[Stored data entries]
────

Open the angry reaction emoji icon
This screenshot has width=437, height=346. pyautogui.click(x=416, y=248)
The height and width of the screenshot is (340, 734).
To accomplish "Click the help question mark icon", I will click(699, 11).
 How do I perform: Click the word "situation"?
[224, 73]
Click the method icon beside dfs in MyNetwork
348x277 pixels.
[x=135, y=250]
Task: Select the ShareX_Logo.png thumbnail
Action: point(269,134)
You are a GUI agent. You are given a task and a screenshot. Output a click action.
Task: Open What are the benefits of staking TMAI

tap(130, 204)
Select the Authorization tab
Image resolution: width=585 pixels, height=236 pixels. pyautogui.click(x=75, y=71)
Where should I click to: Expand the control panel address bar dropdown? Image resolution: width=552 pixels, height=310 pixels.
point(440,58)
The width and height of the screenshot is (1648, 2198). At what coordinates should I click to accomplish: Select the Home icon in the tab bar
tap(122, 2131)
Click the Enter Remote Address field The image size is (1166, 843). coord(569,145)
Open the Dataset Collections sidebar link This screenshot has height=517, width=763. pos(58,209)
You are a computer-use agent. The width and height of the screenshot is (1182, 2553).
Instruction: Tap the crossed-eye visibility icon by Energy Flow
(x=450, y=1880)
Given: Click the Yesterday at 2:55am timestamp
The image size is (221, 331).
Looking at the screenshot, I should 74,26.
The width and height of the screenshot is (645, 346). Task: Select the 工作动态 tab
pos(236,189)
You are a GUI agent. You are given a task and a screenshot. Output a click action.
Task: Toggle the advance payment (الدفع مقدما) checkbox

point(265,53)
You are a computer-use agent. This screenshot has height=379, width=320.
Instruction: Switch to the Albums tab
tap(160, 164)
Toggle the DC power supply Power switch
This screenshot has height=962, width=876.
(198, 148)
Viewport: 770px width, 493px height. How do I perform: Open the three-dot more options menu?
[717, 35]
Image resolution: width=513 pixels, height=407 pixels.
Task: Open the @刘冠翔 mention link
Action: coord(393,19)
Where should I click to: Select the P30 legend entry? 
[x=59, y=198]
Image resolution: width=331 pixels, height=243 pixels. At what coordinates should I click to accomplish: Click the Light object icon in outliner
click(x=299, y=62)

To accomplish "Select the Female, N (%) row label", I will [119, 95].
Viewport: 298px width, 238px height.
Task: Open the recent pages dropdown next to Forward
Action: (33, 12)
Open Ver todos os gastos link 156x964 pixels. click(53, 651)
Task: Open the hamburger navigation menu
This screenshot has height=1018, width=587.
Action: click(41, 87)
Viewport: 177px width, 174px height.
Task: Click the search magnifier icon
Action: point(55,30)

────

**What the exercise asks**:
Wherever a line above contains the string "computer", count it; then give the total alone.

**Solution**:
2